··· Excerpted text ···
I don’t have any special insight into Monday’s airing of Panorama’s documentary into Dr. Burzynski. If I did I could be a bit more definitive in this post. That said, I feel fairly certain that I can make the following prediction.
Unless Burzynski openly admits during the show that he knows it’s all a bit of a scam, that he’s deliberately not released trail data to the peer review process, that he charges massive amounts for a treatment that he knows there’s no good evidence for, that he admits that he’s exploited loopholes in FDA procedures to keep it all going as long as he has, that he openly lies to patients about potential success and how treatments are progressing, then not a lot is going to change. Well not immediately, anyway.
Nothing short of a full admittance of fraud and deception will change the minds of many. Even then, there will be some “true believers” that will argue that it was spin, he was tricked or that he was forced into saying it.
In the extremely unlikely event that this did happen, unless he shut-up-shop himself, it would still be up to the State and Federal regulatory bodies to do something about the clinic. A process that has been fairly ineffective in regards to Burzynski in the past.
For me Panorama represents another, significantly larger, foot in the door. In the same way as Marc Stephens drew the attention of many skeptics with his ridiculous legal threats to Wayne and Lisa Merritt and others , Panorama will hopefully raise awareness to a whole different level. Adding yet more pressure to the clinic and its dubious behaviours.
Because Burzynski has failed to produce one single trial, that has then been through the publication peer-review process, in over 30 years and yet still feels that he can treat people with varying claims to efficacy, he leaves rational and logical people with very little room to come to any other conclusion, but that his claims can not be substantiated.
While no good evidence has ever been produced to show that antineoplaston therapy is efficacious in the treatment of any of the many and varied cancers that the clinic treat, people still go there. For many it’s the last and only hope they feel they have.
My hope is that Panorama will help people realise that ‘false hope’ is all the clinic offer. That, in the most trying and difficult of personal circumstances, potential patients don’t waste the last months of their lives and financially burden themselves.
I have little doubt you’ll see why this is an issue that’s important in the UK and Ireland. There have been many British patients over the last few years. Amelia Saunders, a beautiful and charismatic young girl by all accounts, only recently passed away. Her parents have mentioned their involvement with Panorama and I would expect to see them featured. As a parent myself, it’s hard to imagine the heartbreak they must feel. I hope that their story will allow for two things to happen. Firstly, make you understand why they made the choices they did and that they were doing everything they thought they possibly could do save their daughter. While I ultimately disagree that there was ever any real hope to be received at the clinic, I totally understand their desperate fight for life. Secondly, to make you realise that this is an important issue in the UK. People from this country are directly affected by a man in Texas, who refuses to either release the data or close down. A 35 year long ‘no mans land’ of “wait and see”. A place where promised data goes to die and sadly, so do many, many patients.
My main hope is that the so far very limited public discussion about Dr Stanislaw Burzynski becomes a very large and important one. I want to see public figures taking up this cause and talking about it. It’s a big hope, but at least my hope has the potential to become a reality.
··· Record extracts ···
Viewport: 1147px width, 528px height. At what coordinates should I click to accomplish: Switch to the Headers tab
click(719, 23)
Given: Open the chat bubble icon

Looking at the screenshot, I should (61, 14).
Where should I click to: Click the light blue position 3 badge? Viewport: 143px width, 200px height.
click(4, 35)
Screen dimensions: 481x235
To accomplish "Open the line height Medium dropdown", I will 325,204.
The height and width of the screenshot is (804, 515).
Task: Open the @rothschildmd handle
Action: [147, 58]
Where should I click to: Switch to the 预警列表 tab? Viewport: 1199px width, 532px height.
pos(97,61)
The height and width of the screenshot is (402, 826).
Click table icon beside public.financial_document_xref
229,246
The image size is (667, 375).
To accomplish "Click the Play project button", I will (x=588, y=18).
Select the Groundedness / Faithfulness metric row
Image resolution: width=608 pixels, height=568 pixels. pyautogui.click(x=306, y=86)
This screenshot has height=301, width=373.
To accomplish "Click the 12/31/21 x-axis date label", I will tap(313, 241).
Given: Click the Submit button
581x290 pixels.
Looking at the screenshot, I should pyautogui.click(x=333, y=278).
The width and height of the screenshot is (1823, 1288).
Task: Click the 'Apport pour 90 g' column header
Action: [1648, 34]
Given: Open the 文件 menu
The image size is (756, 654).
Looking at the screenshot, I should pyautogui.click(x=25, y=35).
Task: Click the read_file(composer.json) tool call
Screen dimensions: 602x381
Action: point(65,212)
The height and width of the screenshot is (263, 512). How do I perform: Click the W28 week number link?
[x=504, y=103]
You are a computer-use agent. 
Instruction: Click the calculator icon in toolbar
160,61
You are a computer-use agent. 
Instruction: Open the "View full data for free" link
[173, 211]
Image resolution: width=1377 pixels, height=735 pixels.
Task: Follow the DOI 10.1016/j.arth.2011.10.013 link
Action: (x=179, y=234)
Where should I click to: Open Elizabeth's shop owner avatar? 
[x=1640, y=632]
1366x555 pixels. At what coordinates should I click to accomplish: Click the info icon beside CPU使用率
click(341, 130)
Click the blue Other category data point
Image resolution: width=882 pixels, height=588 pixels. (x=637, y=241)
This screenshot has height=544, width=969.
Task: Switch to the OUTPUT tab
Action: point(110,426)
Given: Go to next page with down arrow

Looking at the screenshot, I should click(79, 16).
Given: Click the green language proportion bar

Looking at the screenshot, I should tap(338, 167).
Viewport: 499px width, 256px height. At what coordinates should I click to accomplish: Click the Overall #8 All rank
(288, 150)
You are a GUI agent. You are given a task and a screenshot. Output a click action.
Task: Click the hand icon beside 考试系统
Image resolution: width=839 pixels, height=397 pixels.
···
§ Complete the following
[1] Summarize the post about Dr. Burzynski in two sentences.
[2] List every person named in the post about Dr. Burzynski.
The entries are separate material from the post about Dr. Burzynski.

§ Completed exercise
[1] The writer predicts that Panorama's documentary on Dr. Burzynski will change little right away unless he admits fraud, but hopes it will raise awareness and add pressure on a clinic that has not produced a single peer-reviewed trial in over 30 years. The writer also expects the parents of British patient Amelia Saunders to appear and hopes the program will show why the issue matters in the UK and turn the limited public discussion into a large one.

[2]
- Dr. Stanislaw Burzynski
- Marc Stephens
- Wayne Merritt
- Lisa Merritt
- Amelia Saunders